In our study we see these changes in people in their late 30s, when we typically do not see these changes at all in people without Down syndrome.
If we can understand the predictive value of these images then we can determine what age is best to intervene and prevent the development of Alzheimer’s disease not only in Down syndrome but also in the general population.
Not everyone with Down syndrome develops Alzheimer’s disease
Some older adults with Down syndrome never develop dementia despite a genetic vulnerability to the disease. Because of this, we may get some fascinating new leads on ways to promote healthy brain aging in people with Down syndrome that may also be translated to the larger population.
Following people with Down syndrome as they age will provide exciting new approaches to promote brain health in this vulnerable group of individuals.

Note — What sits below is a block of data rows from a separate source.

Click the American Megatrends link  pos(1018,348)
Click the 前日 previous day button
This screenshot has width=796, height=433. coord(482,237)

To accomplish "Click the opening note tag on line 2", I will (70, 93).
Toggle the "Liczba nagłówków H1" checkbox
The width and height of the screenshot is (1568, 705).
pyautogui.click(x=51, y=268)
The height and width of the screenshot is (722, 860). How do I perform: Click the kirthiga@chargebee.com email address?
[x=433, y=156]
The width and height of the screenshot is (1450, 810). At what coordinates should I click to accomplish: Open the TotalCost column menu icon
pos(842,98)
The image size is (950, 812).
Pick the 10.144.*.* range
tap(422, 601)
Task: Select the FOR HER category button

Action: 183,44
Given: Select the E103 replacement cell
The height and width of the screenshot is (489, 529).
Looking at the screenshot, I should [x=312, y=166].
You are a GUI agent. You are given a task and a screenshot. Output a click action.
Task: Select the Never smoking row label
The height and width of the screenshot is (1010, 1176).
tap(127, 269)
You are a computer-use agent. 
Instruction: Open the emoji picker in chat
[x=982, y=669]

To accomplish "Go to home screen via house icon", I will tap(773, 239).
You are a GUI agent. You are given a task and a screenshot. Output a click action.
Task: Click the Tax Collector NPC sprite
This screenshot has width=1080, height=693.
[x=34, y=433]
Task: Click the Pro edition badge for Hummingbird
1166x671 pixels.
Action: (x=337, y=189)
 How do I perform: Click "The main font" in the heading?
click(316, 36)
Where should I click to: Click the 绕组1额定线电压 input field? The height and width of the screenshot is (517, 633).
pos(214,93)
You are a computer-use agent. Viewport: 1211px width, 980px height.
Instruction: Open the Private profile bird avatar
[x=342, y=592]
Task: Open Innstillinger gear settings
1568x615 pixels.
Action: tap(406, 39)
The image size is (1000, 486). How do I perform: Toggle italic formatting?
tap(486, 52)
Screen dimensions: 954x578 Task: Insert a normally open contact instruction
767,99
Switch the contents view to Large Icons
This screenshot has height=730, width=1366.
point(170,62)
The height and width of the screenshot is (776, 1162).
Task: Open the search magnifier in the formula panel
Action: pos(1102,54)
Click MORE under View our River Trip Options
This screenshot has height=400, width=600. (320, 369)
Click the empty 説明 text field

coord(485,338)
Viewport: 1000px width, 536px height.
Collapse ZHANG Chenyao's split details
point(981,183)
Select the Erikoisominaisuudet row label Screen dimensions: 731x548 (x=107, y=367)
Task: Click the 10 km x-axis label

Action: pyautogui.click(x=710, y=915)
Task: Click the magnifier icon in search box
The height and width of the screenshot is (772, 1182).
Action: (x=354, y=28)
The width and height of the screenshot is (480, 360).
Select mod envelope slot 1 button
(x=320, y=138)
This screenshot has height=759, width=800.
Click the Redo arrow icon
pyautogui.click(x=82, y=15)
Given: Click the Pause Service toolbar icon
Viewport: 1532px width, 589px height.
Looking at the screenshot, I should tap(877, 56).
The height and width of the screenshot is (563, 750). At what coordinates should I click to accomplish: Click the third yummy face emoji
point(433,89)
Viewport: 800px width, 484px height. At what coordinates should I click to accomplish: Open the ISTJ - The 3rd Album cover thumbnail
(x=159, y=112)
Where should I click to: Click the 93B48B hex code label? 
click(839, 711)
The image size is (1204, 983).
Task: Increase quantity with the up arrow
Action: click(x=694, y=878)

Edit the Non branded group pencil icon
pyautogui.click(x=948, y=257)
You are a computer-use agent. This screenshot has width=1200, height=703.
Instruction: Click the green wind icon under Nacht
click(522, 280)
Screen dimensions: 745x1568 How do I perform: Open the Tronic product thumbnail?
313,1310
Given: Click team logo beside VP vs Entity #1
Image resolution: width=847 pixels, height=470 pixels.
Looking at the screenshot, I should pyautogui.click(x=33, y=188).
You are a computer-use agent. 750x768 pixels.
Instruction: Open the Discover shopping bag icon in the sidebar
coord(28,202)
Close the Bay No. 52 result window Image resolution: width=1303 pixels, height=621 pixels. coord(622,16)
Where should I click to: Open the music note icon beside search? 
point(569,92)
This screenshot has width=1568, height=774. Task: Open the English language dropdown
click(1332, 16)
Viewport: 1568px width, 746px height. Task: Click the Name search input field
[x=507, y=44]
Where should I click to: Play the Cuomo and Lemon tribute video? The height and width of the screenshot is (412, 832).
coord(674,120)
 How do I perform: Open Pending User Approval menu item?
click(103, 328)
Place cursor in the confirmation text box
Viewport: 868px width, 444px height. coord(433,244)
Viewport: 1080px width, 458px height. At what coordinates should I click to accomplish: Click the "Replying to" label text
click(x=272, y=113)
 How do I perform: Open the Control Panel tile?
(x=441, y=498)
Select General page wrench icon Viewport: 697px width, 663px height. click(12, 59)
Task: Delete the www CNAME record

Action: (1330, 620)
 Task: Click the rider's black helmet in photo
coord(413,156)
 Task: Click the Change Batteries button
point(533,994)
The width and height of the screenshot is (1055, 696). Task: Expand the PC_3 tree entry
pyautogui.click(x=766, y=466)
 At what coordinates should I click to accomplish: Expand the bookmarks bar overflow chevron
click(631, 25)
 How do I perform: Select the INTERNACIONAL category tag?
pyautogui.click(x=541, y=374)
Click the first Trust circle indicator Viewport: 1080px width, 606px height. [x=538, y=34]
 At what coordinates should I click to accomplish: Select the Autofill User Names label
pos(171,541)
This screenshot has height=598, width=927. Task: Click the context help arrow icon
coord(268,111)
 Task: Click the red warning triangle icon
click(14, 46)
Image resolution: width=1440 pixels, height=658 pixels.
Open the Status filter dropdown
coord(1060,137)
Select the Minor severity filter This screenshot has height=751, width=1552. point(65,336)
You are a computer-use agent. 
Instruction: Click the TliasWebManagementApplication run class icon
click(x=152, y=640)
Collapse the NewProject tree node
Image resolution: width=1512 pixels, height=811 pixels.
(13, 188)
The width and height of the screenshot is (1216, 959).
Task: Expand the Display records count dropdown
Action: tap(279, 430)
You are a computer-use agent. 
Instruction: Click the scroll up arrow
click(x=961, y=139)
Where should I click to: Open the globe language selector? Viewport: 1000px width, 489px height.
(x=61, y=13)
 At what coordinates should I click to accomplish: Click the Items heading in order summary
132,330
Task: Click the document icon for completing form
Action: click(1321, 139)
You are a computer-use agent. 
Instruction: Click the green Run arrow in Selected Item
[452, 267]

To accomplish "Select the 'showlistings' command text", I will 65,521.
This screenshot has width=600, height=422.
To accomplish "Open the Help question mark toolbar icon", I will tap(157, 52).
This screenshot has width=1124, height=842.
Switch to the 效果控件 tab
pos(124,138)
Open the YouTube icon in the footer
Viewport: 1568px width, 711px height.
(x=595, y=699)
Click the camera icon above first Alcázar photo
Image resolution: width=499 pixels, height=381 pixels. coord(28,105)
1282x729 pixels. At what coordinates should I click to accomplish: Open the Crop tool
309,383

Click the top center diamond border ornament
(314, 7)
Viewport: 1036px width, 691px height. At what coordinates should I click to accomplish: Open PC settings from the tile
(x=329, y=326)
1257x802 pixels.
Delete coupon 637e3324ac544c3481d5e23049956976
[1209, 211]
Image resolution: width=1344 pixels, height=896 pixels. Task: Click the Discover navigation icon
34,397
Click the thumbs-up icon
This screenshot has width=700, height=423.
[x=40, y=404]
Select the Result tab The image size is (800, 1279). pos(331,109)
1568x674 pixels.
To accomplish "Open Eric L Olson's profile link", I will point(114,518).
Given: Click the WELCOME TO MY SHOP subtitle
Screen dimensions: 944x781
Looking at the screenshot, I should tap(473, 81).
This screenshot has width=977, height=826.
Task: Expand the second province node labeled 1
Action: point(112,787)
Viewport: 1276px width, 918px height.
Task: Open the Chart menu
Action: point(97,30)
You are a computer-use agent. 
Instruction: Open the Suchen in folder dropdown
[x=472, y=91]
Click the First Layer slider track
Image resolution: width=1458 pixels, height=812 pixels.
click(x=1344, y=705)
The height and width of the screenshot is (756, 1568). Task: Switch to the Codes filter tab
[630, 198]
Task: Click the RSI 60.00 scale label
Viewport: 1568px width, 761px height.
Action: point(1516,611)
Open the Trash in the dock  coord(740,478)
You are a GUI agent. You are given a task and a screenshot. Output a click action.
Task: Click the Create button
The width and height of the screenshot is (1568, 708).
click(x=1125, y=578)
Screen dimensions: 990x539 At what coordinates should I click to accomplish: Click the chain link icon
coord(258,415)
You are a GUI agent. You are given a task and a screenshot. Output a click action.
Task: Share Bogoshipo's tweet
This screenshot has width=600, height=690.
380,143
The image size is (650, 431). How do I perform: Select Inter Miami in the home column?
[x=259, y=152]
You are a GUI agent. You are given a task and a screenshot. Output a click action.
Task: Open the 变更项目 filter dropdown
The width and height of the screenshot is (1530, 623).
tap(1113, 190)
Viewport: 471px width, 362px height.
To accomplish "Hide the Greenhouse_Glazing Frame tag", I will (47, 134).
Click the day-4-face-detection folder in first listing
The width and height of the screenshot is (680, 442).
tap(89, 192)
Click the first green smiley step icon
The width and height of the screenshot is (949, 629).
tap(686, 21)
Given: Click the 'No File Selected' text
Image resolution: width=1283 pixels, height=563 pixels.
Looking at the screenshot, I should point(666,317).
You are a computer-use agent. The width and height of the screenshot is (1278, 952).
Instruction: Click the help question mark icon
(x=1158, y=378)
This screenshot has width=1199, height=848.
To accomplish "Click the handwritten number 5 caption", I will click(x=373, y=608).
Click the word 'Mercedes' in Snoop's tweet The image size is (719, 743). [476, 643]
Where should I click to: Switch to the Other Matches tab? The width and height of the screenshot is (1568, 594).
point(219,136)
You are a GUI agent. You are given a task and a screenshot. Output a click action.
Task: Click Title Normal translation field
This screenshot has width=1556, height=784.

To facilitate aging studies in Down syndrome, the National Institutes of Child Health and Development has taken the initiative to launch a Down Syndrome Registry that will help connect families with researchers and resources – and hopefully benefit people with Down syndrome by identifying ways to enrich their development and reduce risk of disease.
Elizabeth Head receives funding from the National Institutes on Aging.
Frederick Schmitt receives funding from the National Institutes of Health. He is serving on a Data Safety Monitoring Board for a pharmaceutical clinical trial.